Friday, November 16, 2018 8:54 AM

ウーバー、車内の犯罪行為を調査、分類

 配車サービス大手のウーバーはこのほど、車内での性的嫌がらせや暴力に関する53ページの調査報告書を公表し、車内性暴力監視体制を整備したことを明らかにした。営業中の車内で起きる犯罪の実態把握と防止を目指す。

 ブルームバーグ通信などによると、ウーバーの車内犯罪監視システム開発では、全米性暴力情報センター(NSVRC)と都市研究所(Urban Institute)が協力した。

 NSVRCによると、ウーバーの報告書は「この種では業界初」。車内で起きる性暴力や暴行のほとんどは通報されず、また誤解も多く、密室での出来事であるため証人もなく、さらに第三者に事実を忠実に伝える共通の基準や言語表現がない。このためウーバーの報告書作成は大きな一歩だとNSVRCは評価している。

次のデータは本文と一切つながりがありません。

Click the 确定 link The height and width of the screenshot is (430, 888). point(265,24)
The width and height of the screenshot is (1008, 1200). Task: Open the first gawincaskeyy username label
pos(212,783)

 ウーバーのトニー・ウェスト最高法務責任者(CLO)は「連邦と50州の犯罪統計にも、性暴力犯罪を明示する共通定義は存在せず、不適切行為を示す基準に関する共通認識もない」と指摘する。同社とNSVRC、都市研究所は今回、車内で何が起きたかを正確に把握するため、「じっと見つめる行為」から「同意のない性行為」までさまざまの実態を意味する言葉で21の行為を分類し、ウーバーが車内暴行を共通の言葉で明確に記録できるにようにした。

 車内の性暴力監視体制は、ドライバーや乗客は携帯電話アプリケーションを使ってウーバーの担当部署に通報できる仕組みと考えられるが、詳細は不明。

 ウーバーでは、車内と社内における性的嫌がらせを知っていながら放置したことで経営陣の意識の低さを厳しく批判され、創業者であるCEOをはじめとする複数の幹部が辞任に追い込まれた経緯がある。今回の報告書作成は、そうした企業の悪い印象を払拭する狙いもあるとみられる。